*** TESTO DI RIFERIMENTO ***

Tradusse in inglese Anabasis, poema di Saint-John Perse, Londra 1930.
L’operosità letteraria di Eliot, com’è noto, si concretò anche nel teatro e nella saggistica letteraria e culturale.
Il drammaturgo in versi compose Sweeny Agonistes («frammenti di un melodramma aristofanesco», 1932), The Rock (1934), Murder in the Cathedral («morality play», 1935), The Family Reunion (1939), The Cocktail Party (1949), The Confidential Clerk (1953), The Elder Statesman (1958).

*** SEZIONE DATI ***

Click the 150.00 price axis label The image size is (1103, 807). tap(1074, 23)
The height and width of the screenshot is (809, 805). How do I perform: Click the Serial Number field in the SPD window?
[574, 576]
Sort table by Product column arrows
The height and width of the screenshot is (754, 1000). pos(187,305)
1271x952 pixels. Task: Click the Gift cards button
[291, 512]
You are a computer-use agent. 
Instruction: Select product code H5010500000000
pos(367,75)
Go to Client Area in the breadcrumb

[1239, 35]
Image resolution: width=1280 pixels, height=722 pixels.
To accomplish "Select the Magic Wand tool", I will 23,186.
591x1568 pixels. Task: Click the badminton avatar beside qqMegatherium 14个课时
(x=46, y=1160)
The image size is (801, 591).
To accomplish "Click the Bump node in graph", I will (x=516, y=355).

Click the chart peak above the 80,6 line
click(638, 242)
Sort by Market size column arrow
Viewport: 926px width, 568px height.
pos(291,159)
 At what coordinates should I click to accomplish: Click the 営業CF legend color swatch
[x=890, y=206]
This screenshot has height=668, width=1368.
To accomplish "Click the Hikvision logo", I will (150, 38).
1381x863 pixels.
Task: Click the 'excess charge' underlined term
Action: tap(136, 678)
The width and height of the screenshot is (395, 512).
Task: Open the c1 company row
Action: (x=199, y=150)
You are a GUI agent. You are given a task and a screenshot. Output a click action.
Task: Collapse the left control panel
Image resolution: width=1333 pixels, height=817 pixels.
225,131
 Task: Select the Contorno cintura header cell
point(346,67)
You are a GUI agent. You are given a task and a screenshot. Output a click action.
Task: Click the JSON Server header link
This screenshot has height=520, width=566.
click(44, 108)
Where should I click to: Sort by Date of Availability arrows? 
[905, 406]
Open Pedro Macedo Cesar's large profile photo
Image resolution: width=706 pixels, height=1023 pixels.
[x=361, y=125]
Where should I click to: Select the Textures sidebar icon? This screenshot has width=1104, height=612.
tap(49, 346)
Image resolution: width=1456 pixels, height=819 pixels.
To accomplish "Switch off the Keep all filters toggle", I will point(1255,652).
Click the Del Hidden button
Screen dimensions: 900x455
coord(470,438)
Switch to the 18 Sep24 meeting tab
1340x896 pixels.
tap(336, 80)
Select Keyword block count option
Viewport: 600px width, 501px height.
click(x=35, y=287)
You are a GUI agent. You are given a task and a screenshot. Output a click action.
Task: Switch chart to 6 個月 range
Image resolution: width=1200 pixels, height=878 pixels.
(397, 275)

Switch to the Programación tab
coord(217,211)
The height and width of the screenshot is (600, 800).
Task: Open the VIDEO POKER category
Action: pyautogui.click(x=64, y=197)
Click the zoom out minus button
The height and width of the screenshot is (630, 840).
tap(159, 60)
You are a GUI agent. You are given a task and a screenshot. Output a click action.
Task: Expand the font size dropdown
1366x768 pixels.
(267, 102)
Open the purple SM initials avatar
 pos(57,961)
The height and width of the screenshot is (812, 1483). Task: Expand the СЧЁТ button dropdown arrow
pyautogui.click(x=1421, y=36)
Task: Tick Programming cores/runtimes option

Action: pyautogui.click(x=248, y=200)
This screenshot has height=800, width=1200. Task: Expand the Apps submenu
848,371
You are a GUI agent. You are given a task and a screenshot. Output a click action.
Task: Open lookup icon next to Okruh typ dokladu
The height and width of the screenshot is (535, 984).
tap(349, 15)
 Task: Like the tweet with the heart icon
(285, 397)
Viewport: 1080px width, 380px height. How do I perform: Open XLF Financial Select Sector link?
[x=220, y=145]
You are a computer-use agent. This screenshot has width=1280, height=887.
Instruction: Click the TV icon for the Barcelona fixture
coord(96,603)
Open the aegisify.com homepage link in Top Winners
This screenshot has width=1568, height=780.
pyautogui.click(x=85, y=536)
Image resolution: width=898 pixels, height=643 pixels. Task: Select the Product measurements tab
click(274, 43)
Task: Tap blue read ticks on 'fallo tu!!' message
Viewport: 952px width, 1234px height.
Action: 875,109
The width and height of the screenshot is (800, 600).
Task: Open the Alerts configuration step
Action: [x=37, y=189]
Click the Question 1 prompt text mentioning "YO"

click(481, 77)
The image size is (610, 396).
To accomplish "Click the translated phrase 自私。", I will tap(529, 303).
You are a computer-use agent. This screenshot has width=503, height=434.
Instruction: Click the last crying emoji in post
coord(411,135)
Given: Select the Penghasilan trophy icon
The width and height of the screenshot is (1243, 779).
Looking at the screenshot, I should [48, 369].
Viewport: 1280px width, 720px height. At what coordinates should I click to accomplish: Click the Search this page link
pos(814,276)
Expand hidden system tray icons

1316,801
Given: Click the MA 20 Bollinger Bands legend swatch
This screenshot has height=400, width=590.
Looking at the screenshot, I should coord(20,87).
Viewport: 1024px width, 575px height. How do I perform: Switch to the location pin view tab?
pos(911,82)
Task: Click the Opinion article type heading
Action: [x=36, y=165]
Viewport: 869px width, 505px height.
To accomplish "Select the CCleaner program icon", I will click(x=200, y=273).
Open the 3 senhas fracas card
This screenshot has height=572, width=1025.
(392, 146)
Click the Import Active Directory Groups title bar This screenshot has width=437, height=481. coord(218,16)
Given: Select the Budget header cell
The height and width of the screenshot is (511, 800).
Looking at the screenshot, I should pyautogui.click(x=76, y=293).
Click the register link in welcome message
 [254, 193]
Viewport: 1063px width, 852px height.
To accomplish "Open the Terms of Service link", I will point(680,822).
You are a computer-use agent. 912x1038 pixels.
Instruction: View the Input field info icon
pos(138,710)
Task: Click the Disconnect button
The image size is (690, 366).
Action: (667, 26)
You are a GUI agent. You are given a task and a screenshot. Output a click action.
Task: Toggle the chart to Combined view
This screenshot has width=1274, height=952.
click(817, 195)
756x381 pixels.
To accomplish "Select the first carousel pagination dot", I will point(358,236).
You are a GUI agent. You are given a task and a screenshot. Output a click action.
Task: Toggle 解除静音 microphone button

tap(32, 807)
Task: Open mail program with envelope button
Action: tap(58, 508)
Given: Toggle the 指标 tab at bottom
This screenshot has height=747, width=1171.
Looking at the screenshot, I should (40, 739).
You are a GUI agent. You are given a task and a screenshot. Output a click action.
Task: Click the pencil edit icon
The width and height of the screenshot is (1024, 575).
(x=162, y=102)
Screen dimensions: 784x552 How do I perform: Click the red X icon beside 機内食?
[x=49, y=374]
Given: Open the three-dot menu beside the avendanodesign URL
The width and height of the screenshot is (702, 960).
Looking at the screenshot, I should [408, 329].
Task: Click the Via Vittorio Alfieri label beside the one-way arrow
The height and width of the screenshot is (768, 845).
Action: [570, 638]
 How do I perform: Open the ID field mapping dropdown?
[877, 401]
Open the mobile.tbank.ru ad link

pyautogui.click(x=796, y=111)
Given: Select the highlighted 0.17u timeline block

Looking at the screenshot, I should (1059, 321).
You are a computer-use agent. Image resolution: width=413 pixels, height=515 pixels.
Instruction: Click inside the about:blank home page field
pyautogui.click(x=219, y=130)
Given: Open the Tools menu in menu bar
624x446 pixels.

***

## SU COSA LAVORARE
1. Rispondi a queste domande sul brano su Eliot:
(a) Quale poema di Saint-John Perse fu tradotto in inglese, e in che città e anno?
(b) Oltre al teatro, in quale altro ambito si concretò l'operosità letteraria di Eliot?
(c) Con quale definizione e con quale anno è indicato Murder in the Cathedral?
2. Puoi trasformare in elenco il paragrafo del brano su Eliot che inizia con «Il drammaturgo in versi compose», mantenendo titoli, indicazioni e anni?

## ESERCIZIO SVOLTO
1.
(a) Anabasis, Londra 1930.
(b) Nella saggistica letteraria e culturale.
(c) «morality play», 1935.

2.
Drammi in versi:
- Sweeny Agonistes («frammenti di un melodramma aristofanesco», 1932)
- The Rock (1934)
- Murder in the Cathedral («morality play», 1935)
- The Family Reunion (1939)
- The Cocktail Party (1949)
- The Confidential Clerk (1953)
- The Elder Statesman (1958)